You have to be prepared to haggle though.....

Reply to
Andy Hall

Exactly. I was trying to find who it was who acquired them, but I do vaguely remembering comments as to why did they buy them and then an almost cultural outcry when the business was just closed down with virtually no warning.

Gamages published a catalogue in the autumn as did Hamleys for this very reason.

Reply to
Andy Hall

- Most of what they sell is mediochre at best (e.g. tools)

- Limited selection - often only one type of each thing. Paint is mainly own brand for example, and a poor selection.

- Timber quality is appalling.

I never get that attitude from other places because I don't allow them to play that game. However, I do mainly tend to buy items of one type from one place - e.g. electricals from WF, plumbing from PTS/BSS and so on. In this way, and with an account at each, there is a trading history. The only exception is if I have a project with a spend on materials expected to be greater than about £500. Then a request for quote goes to several places and I can go for best quality, price and availability.

Reply to
Andy Hall

- expensive.

Last time I compared like for like, B&Q were cheaper.

Owain

Reply to
Owain

Would that be a sort of orangey-yellow?

Reply to
Bob Martin

Well spotted. Slipped in to see if people were paying attention.

Reply to
Andy Hall

I think so.

More to the point is that if I am going to visit a DIY store to buy a mixed set of items then I only want to go to one. This tends to be when the total expected spend is £50-100 or less. More than that and I select suitable trade suppliers. That being the case, I want to look across a typical set of purchases at the pricing, and certainly not dick around buying one item here, another there and so on.

B&Q is further from me than Focus but almost always has the items on this basis, usually a selection and overall across a basket of purchases generally better prices. Added to this, they seem to employ students at the weekends and quite a lot of staff from eastern Europe. I've always found them courteous and helpful and willing to put in the effort to help find things. Focus, OTOH, seems to employ mainly slobby teenagers at the weekends and I find them rude, unhelpful and generally with a DGAS attitude.

The market will decide.

Reply to
Andy Hall

I've found focus to not be particularly welcoming to female customers. I went in, intending to make one is a series of substantial purchases (doing up a newly-purchased home), and was carefully ignored by staff, who rushed to attend to every spotty youth who came up to the counter. I left, and went to B&Q, whose staff went out of their way to be helpful.

Sheila

Reply to
S Viemeister

Our local one are good on the basic building materials - things like plaster, cement etc are significantly cheaper than the BMs. Most other stuff is not that exciting though. The grey power tools are usually from a decent OEM, but often they want more for them that buying the real brand elsewhere!

Reply to
John Rumm

Na, that it a pigment of your imagination.

Reply to
John Rumm

And they do that lovely cordless drill with the quick change right angle drive.
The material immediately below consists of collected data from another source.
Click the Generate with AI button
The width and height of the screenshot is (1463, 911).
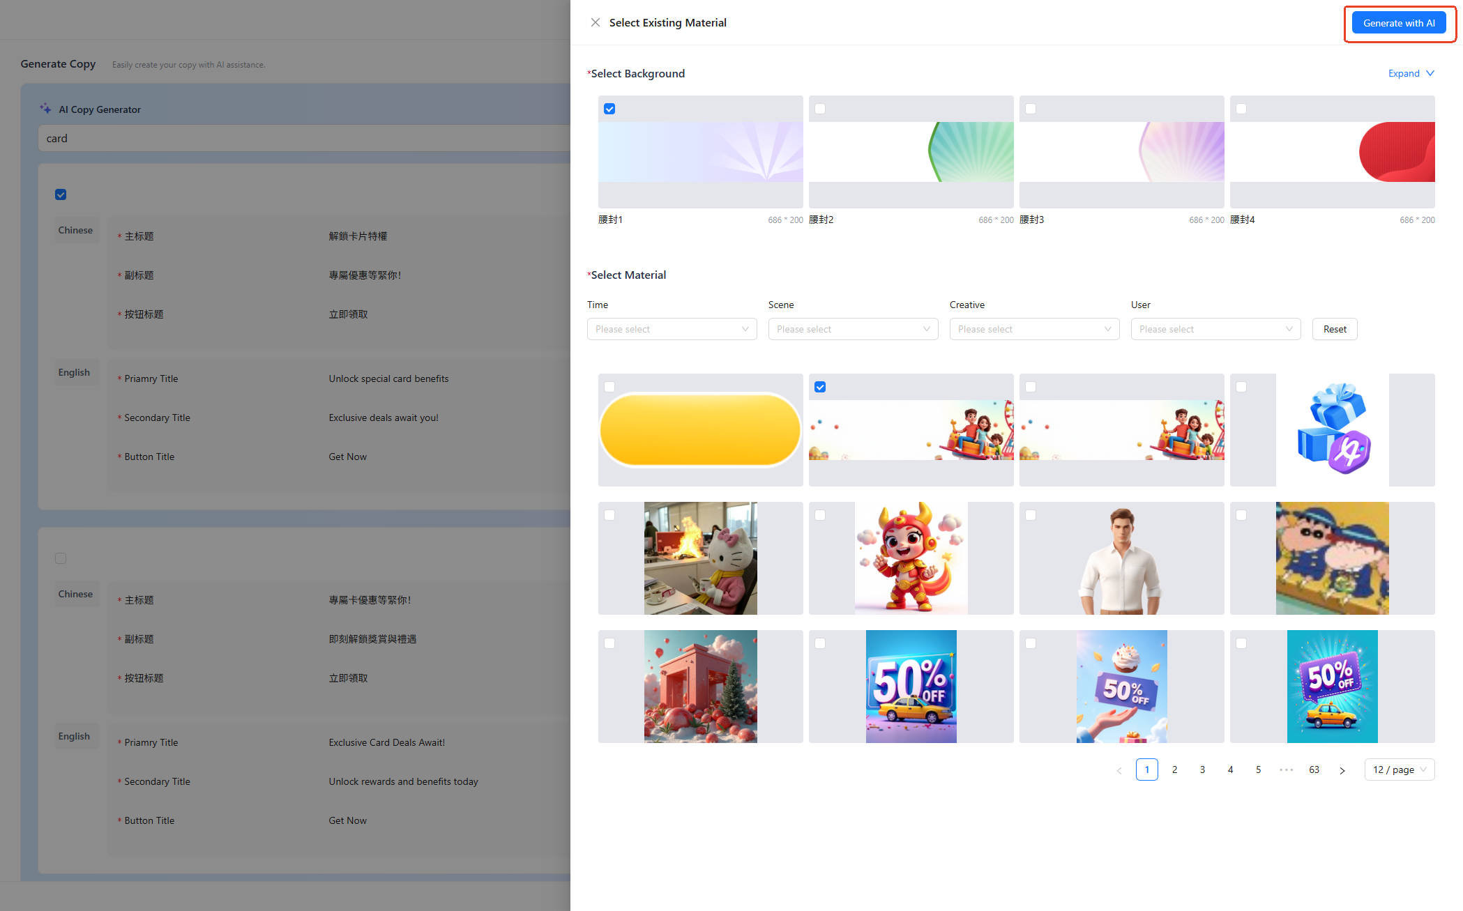click(1399, 23)
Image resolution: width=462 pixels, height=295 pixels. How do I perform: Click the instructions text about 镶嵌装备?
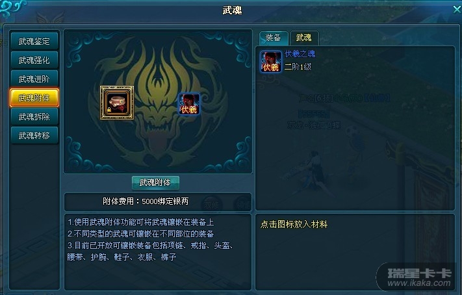coord(151,239)
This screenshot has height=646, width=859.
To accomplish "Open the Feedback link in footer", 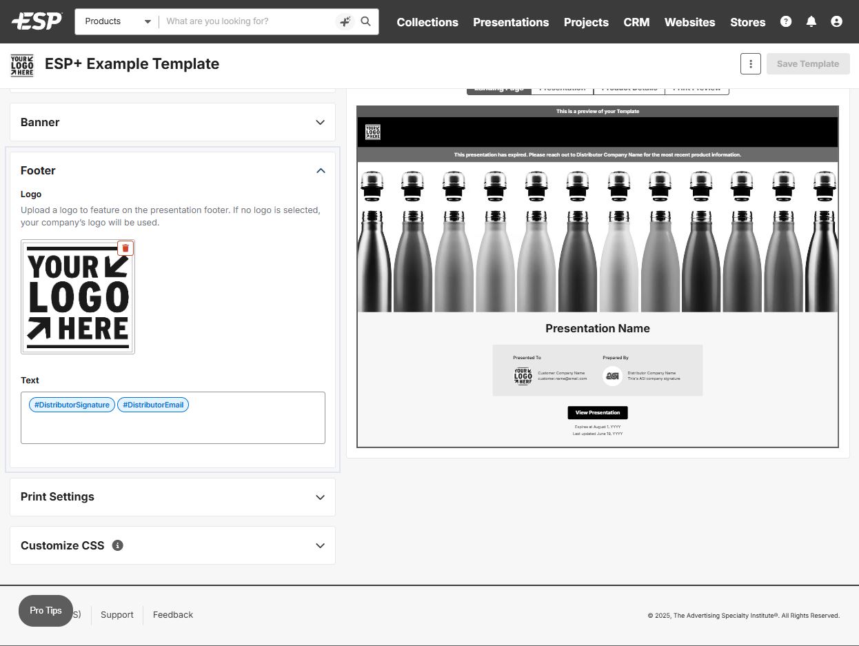I will click(x=173, y=615).

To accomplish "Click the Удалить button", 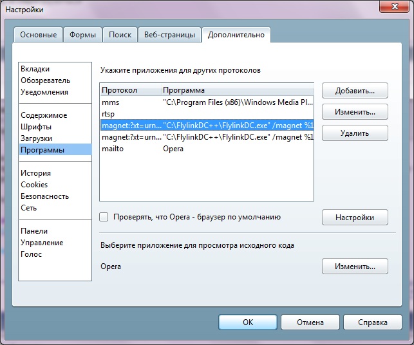I will tap(355, 133).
Only thing I've ever agreed with dribble about - except I've actually got one.

Reply to
Dave Plowman (News)

Oh no it isn't! The grey Kress power tools are excellent, great value & 3 year warranty. Hand tools are good as well. I have an excellent set of screwdrivers, great wire strippers, levels, post hole diggers, crowbars, trowels & various other bits & bobs which are used daily & hold up well

Plumbing fittings are cheaper than Screwfix.

I only buy magnolia :-)

Not as good as my local timber yard granted, but streets ahead of the stuff in B&Q

Reply to
The Medway Handyman

Hassle, takes longer than nipping into wickes, I've never been all that lucky getting the builders merchants to get as cheap as wickes (maybe I've not been after the correct stuff).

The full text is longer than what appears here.